+++ PAGE EXCERPT +++

The priority of insurers, an issue of statutory construction, presents a question of law that this
Court reviews de novo. Titan Ins Co v American Country Ins Co, 312 Mich App 291, 296; 876
NW2d 853 (2015). The insurance company has the burden of proving that a policy exclusion
applies and that there is no genuine issue of material fact pertaining to the affirmative defense.
Shelton v Auto-Owners Ins Co, 318 Mich App 648, 657; 899 NW2d 744 (2017).

                              B. PRIORITY UNDER MCL 500.3114

        Initially, we agree that the trial court erred by failing to address which insurer had priority
to pay PIP benefits under MCL 500.3114.

       In Miclea v Cherokee Ins Co, 333 Mich App 661, 667-668; 963 NW2d 665 (2020), this
Court explained that while it is possible for more than one no-fault insurer to be responsible for
PIP benefits to an individual, individuals are generally not able to seek double recovery under
multiple no-fault policies unless the person’s injuries exceed a policy’s limits. Where the liability
of multiple insurers are at issue, the priority of coverage is determined by MCL 500.3114(1). Id.;
Corwin v DaimlerChrysler Ins Co, 296 Mich App 242, 254; 819 NW2d 68 (2012).

+++

▶ [PROBLEM A]: In the excerpt on insurer priority, condense the paragraph that begins "In Miclea v Cherokee Ins Co" into a short bulleted list that keeps its main facts.
▶ [PROBLEM B]: Print the portion of the excerpt on insurer priority that opens with the words "Shelton v Auto-Owners" and closes with "under MCL 500.3114.", with no changes.
▶ [PROBLEM C]: According to the excerpt on insurer priority, who bears the burden of proving that a policy exclusion applies?
The material after this point comes from a different source than the excerpt on insurer priority.

+++ PROVIDED MATERIAL +++

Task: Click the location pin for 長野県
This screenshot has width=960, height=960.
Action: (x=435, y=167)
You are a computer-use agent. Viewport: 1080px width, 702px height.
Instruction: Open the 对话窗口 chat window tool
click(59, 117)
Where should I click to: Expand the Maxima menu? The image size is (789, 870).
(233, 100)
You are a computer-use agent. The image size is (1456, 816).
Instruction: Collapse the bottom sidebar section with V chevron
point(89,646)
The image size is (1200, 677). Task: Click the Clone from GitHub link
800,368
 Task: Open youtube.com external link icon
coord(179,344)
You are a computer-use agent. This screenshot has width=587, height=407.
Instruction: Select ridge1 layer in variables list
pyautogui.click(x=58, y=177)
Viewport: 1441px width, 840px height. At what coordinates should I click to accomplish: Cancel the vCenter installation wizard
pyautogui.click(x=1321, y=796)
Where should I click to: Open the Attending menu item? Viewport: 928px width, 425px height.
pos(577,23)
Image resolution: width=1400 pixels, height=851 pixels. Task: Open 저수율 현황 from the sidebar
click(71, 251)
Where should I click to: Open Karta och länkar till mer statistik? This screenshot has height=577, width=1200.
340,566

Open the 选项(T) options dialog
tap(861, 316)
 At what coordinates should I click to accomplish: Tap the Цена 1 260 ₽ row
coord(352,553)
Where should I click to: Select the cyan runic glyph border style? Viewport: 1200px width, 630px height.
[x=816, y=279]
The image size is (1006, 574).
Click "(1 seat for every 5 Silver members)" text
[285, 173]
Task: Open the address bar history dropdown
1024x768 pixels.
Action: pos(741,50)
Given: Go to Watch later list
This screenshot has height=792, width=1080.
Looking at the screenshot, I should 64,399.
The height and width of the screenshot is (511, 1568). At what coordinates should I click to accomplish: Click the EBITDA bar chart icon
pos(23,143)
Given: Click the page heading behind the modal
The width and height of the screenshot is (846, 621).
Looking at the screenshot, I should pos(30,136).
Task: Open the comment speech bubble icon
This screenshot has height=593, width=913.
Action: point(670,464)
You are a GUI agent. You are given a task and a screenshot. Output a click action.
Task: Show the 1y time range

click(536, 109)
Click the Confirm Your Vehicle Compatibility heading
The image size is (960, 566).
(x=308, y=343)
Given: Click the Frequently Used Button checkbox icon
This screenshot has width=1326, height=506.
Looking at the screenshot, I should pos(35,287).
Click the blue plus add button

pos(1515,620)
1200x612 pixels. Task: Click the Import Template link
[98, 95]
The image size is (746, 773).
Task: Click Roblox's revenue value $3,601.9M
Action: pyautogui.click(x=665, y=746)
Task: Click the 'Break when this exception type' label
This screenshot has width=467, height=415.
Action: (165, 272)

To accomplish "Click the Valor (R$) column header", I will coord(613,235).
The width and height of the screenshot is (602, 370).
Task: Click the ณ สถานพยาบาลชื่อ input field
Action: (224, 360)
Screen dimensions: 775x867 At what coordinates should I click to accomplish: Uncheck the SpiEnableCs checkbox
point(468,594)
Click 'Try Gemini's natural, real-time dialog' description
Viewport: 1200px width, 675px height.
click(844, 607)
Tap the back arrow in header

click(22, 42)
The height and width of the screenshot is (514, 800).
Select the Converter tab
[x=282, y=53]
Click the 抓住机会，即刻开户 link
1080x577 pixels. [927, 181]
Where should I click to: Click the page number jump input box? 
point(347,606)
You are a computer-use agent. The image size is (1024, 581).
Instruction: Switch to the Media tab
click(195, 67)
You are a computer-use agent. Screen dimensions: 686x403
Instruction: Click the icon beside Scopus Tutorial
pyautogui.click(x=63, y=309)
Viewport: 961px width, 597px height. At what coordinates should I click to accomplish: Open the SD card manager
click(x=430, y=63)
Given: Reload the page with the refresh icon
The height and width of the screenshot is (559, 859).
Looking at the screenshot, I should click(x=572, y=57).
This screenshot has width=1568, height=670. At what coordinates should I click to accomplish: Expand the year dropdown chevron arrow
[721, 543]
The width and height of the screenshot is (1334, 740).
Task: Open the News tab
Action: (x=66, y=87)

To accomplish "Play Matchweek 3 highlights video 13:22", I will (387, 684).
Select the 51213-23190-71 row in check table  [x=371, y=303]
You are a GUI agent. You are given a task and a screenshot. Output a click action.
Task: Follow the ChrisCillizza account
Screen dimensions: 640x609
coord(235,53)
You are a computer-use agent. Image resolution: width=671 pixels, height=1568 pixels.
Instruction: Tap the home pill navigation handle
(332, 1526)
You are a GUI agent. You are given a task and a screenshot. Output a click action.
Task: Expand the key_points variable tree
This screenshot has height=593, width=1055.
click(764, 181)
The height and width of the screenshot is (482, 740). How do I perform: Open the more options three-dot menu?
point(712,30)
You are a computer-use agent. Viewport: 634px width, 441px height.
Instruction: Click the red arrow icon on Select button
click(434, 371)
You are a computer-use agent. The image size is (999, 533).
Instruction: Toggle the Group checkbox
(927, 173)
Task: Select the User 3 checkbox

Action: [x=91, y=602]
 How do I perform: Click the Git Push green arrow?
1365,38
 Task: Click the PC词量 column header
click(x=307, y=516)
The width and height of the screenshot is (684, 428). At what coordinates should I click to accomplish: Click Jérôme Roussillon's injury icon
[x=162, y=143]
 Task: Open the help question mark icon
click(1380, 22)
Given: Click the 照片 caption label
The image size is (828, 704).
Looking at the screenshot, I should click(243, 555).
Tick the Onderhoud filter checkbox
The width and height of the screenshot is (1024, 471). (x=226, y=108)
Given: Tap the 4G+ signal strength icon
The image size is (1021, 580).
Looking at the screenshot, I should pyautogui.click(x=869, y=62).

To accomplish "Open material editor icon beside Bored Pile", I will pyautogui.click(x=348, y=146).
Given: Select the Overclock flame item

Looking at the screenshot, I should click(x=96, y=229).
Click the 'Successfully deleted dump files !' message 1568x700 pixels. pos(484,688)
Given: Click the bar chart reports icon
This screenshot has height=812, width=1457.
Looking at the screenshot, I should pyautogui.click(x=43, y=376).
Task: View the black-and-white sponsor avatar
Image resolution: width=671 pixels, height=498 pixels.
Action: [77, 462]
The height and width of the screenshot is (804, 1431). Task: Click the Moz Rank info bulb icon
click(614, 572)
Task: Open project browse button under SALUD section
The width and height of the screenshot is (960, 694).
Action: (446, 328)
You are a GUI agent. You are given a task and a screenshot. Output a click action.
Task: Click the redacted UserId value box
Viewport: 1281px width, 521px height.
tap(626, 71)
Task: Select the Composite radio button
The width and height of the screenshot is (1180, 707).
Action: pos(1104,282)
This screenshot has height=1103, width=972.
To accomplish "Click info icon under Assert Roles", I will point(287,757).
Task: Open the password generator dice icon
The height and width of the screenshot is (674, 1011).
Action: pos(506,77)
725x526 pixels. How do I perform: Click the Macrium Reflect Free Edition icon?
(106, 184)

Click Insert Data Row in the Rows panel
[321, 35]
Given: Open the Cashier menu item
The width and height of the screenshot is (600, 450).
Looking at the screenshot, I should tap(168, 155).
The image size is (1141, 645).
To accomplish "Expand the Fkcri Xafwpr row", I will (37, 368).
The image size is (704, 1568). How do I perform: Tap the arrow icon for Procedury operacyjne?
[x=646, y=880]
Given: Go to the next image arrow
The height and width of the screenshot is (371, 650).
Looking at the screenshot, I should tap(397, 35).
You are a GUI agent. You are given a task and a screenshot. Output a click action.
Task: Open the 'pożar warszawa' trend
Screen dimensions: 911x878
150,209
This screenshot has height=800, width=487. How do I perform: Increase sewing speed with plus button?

+++

▶ [TASK ANSWER A]:
- Under Miclea v Cherokee Ins Co, more than one no-fault insurer can be responsible for an individual's PIP benefits.
- Individuals generally cannot seek double recovery under multiple no-fault policies unless their injuries exceed a policy's limits.
- When the liability of multiple insurers is at issue, MCL 500.3114(1) determines the priority of coverage, as also stated in Corwin v DaimlerChrysler Ins Co.

▶ [TASK ANSWER B]:
Shelton v Auto-Owners Ins Co, 318 Mich App 648, 657; 899 NW2d 744 (2017).

                              B. PRIORITY UNDER MCL 500.3114

        Initially, we agree that the trial court erred by failing to address which insurer had priority
to pay PIP benefits under MCL 500.3114.

▶ [TASK ANSWER C]: The insurance company.